Hanne Tristram has been the warden at the Glen Affric hostel for the last four seasons, and worked there for the two previous seasons as relief warden. She told me how the introduction of the Affric Kintail Way has seen people other than Munro baggers come through the dorm doors.

“It has brought more foreigners,” she said. “Younger foreigners and older Brits. It has opened it up for older people who don’t do the hills but can do the through route.

“A small proportion of visitors also come just to experience the hostel. It’s probably the most remote hostel in Britain, certainly in Scotland.

“Everyone who comes has a common interest in the place – for the hills, nature, the walking. And the hostel offers a different experience from bothying or wild camping.”

Chatting to fellow guests is all part of the hostelling experience. As well as those of us heading onto the tops to take advantage of the wonderful dry spell and clear summits, there are others here doing the long-distance route.

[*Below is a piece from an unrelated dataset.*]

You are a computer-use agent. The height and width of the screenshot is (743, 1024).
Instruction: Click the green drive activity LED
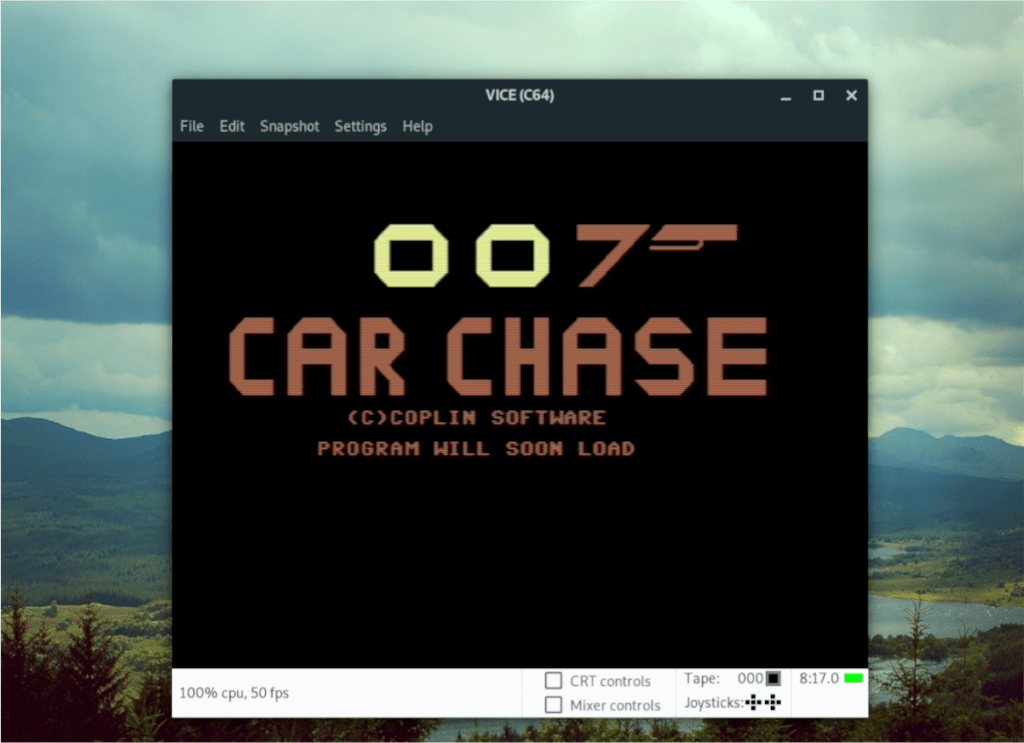(853, 678)
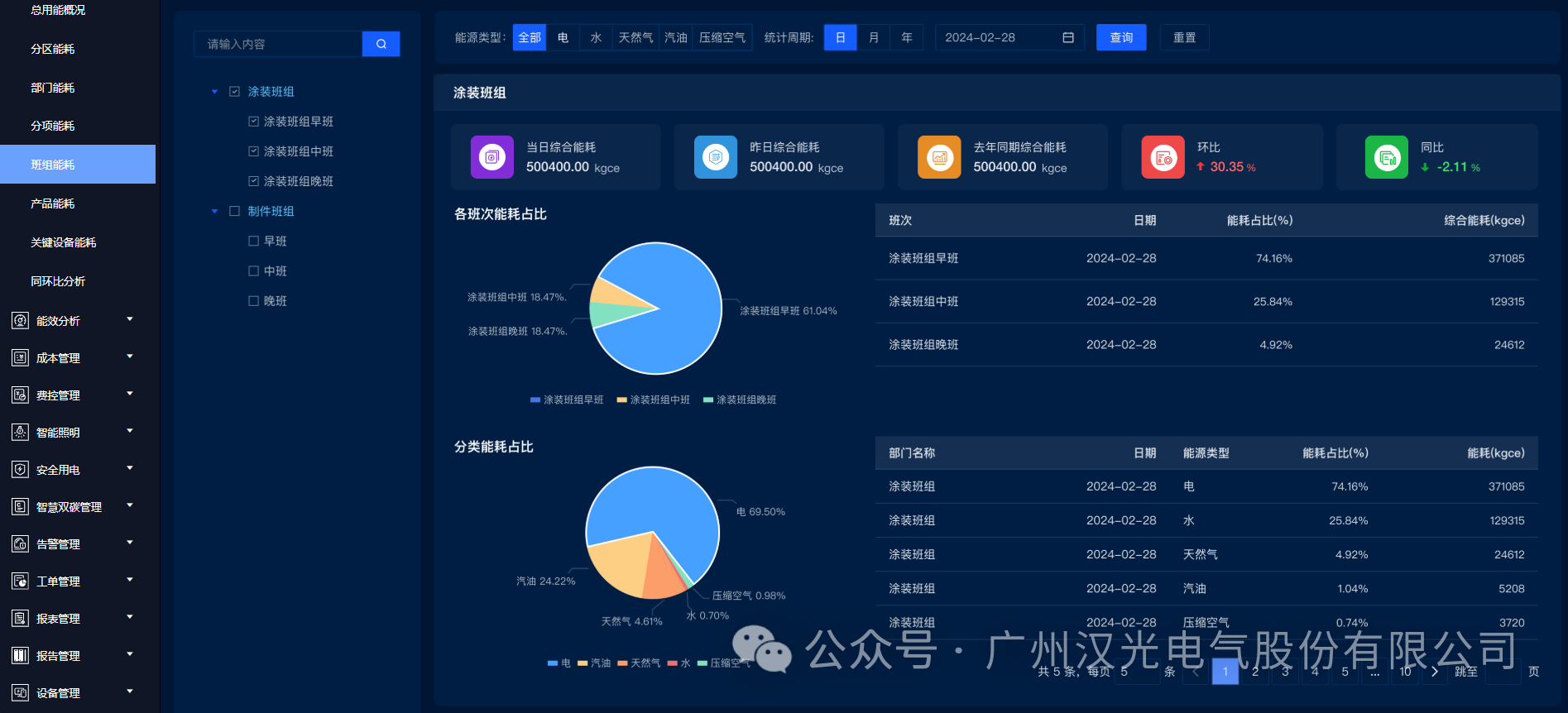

I spoke to a young German woman with her official Affric Kintail Way map and pages of route notes, who was loving the walk through the glen, having visited Skye last year. She was about to embark on her final day to Morvich and was clearly wanting the trip to last longer.

Scotland’s youth hostels provide great opportunities for people of all ages – and all nations – to travel and explore. There are more than 60 SYHA and affiliate hostels and they cover a range of areas from city centres to the most remote glens.

They cater for everybody, whether travelling solo, in groups or, increasingly, for families. More and more hostels now have private or family rooms as well as the traditional shared dormitories.

The beautiful beach at Achmelvich

So, after my wonderful couple of days at Alltbeithe, I picked up the rest of the family and we travelled north-west to Achmelvich Beach, where the youth hostel is situated in a former schoolhouse.

We had a six-bed private room with our own toilet and washbasin, as well as the excellent shared kitchen and common room.

Naturally, with two young children in tow and being just a few hundred yards away, our first port of call was to the breathtakingly beautiful beach. The hostel had little activity packs for children, with things to look out for at the seaside, a magnifying glass and some colouring and games sheets.

These are a really good idea and proved popular until we (OK, I) got hooked on a game of mini Olympic javelin with one of those “whistling bombs” that you can pick up in stores along with so many other outdoor toys at the moment!

There are also a few short walks straight from the hostel, including the signposted plod to a former mill at Alltan’abradhan and an exploratory wander to find the concrete Hermit’s Castle on the coast.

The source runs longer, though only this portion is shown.